BANCHE: BRUNETTA, VICENDA NON SI RISOLVE CON DIMISSIONI BOSCHI, MA CON MESSA IN STATO D’ACCUSA POLITICA DEL GOVERNO RENZI
“Vogliamo parlare della mail di Carrai? Le pare possibile che ci sia uno scambio di quel tipo tra una terza persona che invita il presidente di una delle più grandi banche italiane a dare una risposta positiva per l’acquisto di una banca che era un cattivo affare e che poi non ha voluto poi nessuno? Noi non abbiamo chiesto le dimissioni della Boschi, come non abbiamo votato la sfiducia individuale”.
Lo ha detto Renato Brunetta, capogruppo di Forza Italia alla Camera dei deputati, ai microfoni di “Radio Anch’io”, su Radio Uno.

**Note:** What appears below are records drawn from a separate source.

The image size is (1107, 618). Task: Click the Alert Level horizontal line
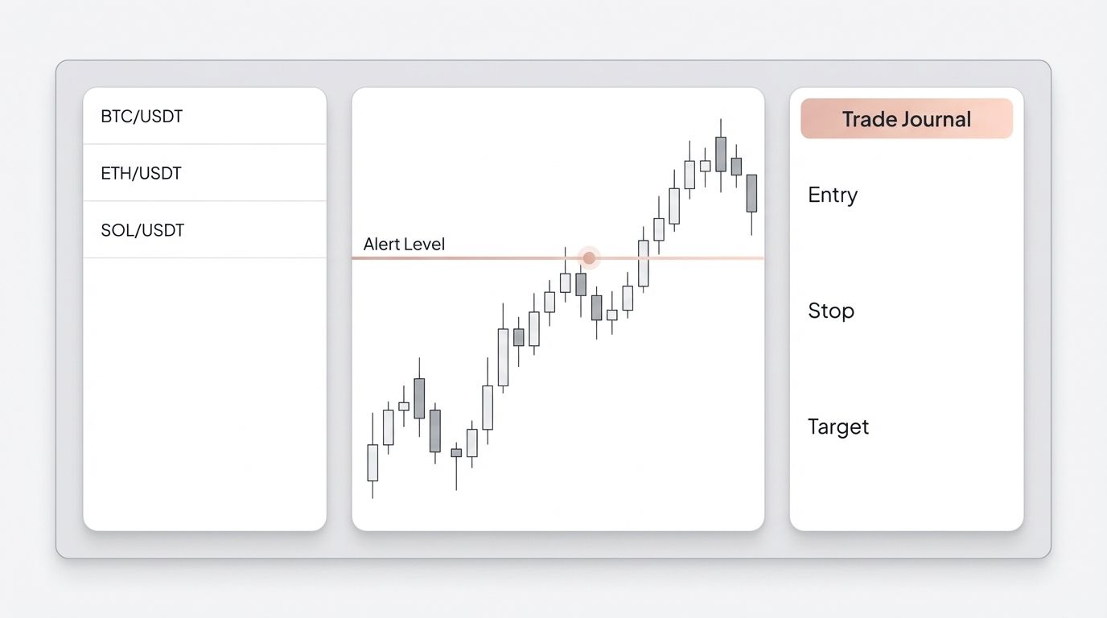[x=483, y=258]
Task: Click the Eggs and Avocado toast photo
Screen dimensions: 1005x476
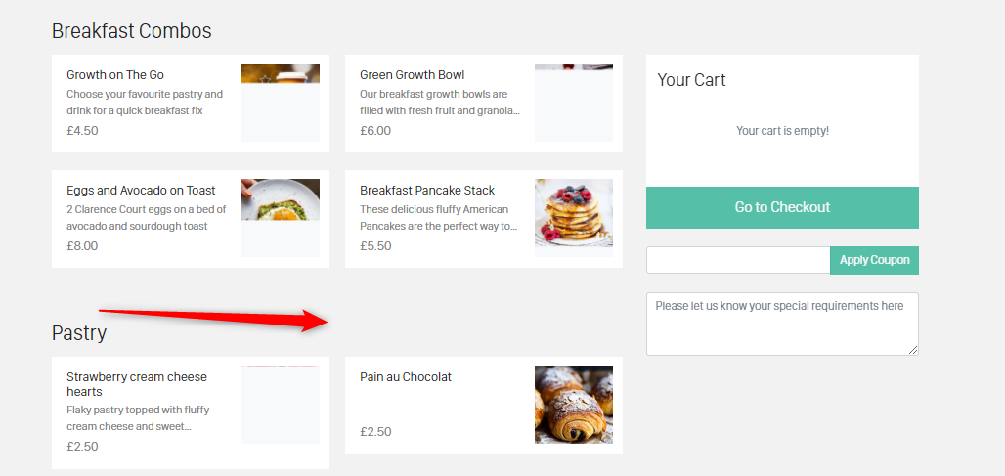Action: 281,217
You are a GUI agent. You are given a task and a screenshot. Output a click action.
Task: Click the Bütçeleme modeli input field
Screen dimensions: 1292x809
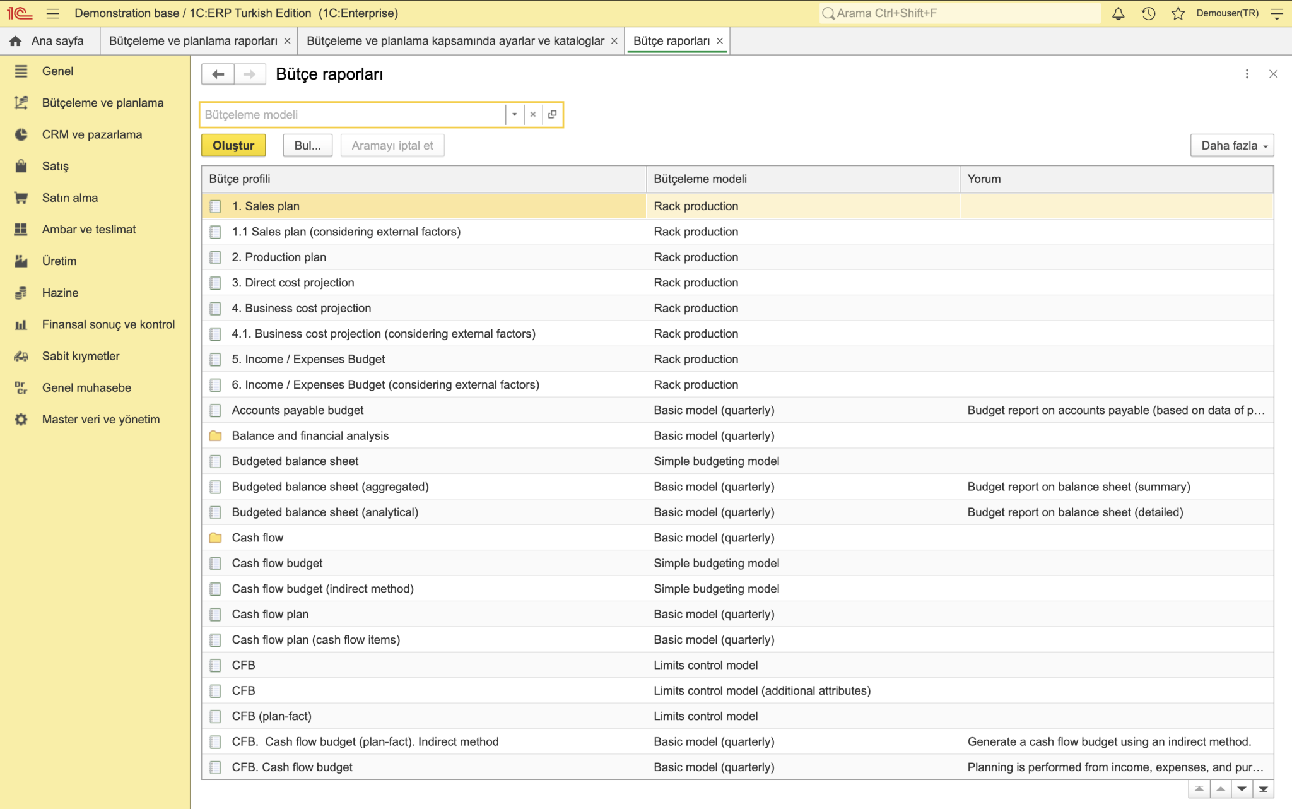[x=353, y=114]
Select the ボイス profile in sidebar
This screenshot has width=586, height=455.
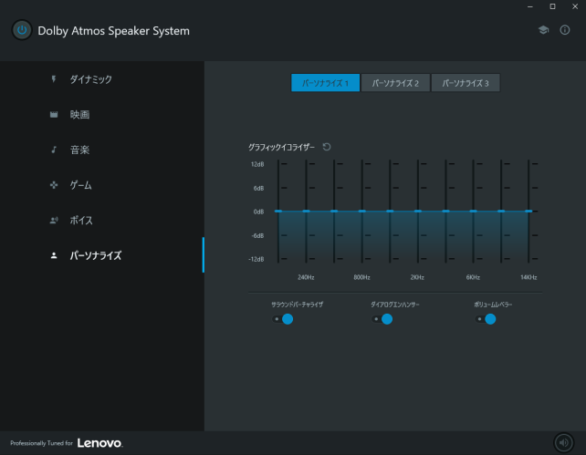81,221
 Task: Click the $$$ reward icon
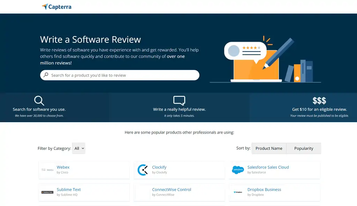coord(319,101)
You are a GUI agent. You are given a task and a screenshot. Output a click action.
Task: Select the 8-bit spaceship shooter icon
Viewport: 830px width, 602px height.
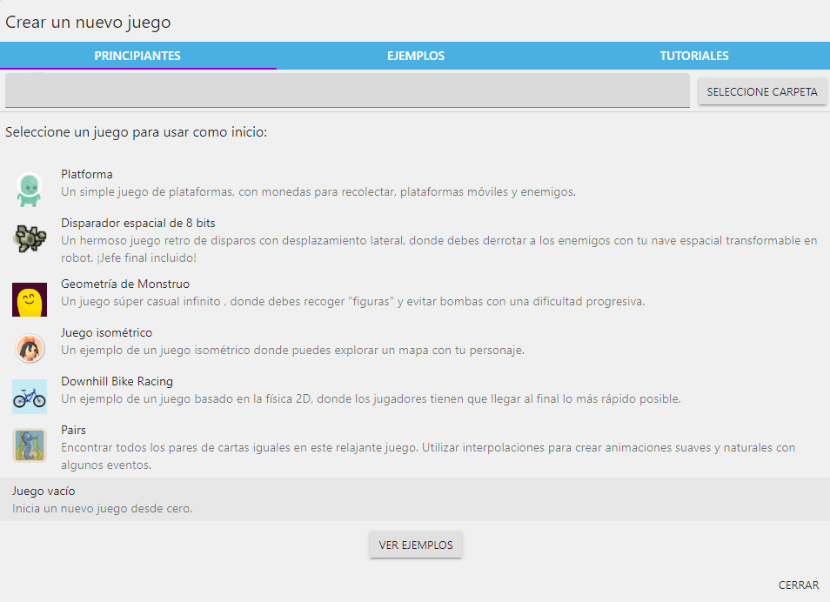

“Noi pensiamo che la vicenda non si risolve con le dimissioni di questo o di quel sottosegretario o ministro, ma con la messa in stato d’accusa politica di un intero governo: il governo Renzi.
È stato un governo di conflitti d’interessi, un governo di buoni a nulla ma capaci di tutto, di arroganti. A noi non interessa una sfiducia individuale, a noi interessa un giudizio politico su tutto questo periodo buio per l’economia e per la democrazia nel nostro Paese”.